In America, we avert our gazes and move out of people’s ways. We are expert at it. In an elevator with strangers? Look at the floor numbers lighting up as you move or stare at your smartphone. God Forbid we should make eye contact, offer a smile, say hello, ask how their day is going.

We have built cocoons around all of us, plastic bubbles that no one can penetrate. I wonder how any of us have successful relationships, when this is our landscape.
India is quite the opposite.

There is no “excuse me” or “sorry” or “after you.” It’s all push your way forward and sit where you want, step over and under and on those in your way.

It may sound awful to you, but I’m not feeling that way.

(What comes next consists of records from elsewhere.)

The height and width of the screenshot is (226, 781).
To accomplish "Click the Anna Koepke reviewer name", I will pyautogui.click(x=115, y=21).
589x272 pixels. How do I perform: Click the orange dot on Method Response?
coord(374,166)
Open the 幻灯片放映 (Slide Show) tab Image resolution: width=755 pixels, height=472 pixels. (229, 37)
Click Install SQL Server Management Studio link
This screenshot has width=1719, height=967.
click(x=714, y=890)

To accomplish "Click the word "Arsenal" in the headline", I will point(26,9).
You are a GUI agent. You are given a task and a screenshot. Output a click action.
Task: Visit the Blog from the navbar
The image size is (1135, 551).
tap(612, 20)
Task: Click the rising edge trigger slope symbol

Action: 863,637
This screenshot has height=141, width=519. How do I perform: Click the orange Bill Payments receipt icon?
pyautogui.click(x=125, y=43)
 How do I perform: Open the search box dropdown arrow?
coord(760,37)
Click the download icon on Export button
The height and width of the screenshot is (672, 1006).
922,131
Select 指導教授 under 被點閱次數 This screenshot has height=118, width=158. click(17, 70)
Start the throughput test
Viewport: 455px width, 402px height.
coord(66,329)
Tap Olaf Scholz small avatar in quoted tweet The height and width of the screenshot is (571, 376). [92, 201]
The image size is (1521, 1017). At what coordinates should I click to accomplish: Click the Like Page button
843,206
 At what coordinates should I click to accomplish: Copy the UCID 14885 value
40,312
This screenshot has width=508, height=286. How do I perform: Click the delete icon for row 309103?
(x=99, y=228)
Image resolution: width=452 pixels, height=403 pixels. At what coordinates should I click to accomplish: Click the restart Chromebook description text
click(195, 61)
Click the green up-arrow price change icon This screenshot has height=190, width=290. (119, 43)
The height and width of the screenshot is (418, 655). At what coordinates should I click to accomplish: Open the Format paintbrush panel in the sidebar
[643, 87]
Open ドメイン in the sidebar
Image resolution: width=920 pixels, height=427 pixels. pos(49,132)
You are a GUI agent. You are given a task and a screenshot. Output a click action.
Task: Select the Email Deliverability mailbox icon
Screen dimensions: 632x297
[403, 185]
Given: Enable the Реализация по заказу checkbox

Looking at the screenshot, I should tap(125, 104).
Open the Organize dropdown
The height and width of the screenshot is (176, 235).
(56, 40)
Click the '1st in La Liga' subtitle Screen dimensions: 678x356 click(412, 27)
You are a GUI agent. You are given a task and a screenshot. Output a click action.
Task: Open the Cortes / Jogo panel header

I walk down the street and smile at a beggar, at a monk, at a woman walking the other direction. Many times, one or both of us lift our hands in prayer and nod our heads in humility as a greeting. It’s so gracious, so giving.

In yoga class on Monday, there was a part of the class where Gurmukh told us to walk around the room and hug as many people as we could.

Strangers.

Sweaty strangers who had been working hard to clear their shit out and free their souls.

(You know that’s what yoga does, right? It’s not a prettier gym. It’s way deeper than that.)

Hug them. Hug deeply. Hug as if you don’t want to let go.

And I have to say, it was incredibly profound.

I don’t know how many men and women I hugged, but I closed my eyes and leaned in and pulled them to me firmly and felt their fingers on my back and inhaled the moment, knowing that they were offering me, a stranger, love, and I was offering it in return.

Before the hug, and after, we looked at each other and smiled fully. I know I meant it.

I was so grateful for each and every hug. It wasn’t an elementary-school gym class scenario where you’re all worried that no one will pick you.

When you go to a yoga festival, nearly everyone who attends is in a mindset of giving and elevating and leaving an imprint on the world. It’s about being of service and noticing the holy in every single person, even the ones who drive you bat-crazy.

Hugging. The most powerful exercise of all.

Let down your guard and let someone close. Don’t analyze it or judge or recoil because of scent or clothing or skin or whatever. Just be in that person’s grace.

Wow. Hugging. Who would’ve known.

I think that was the best yoga class yet.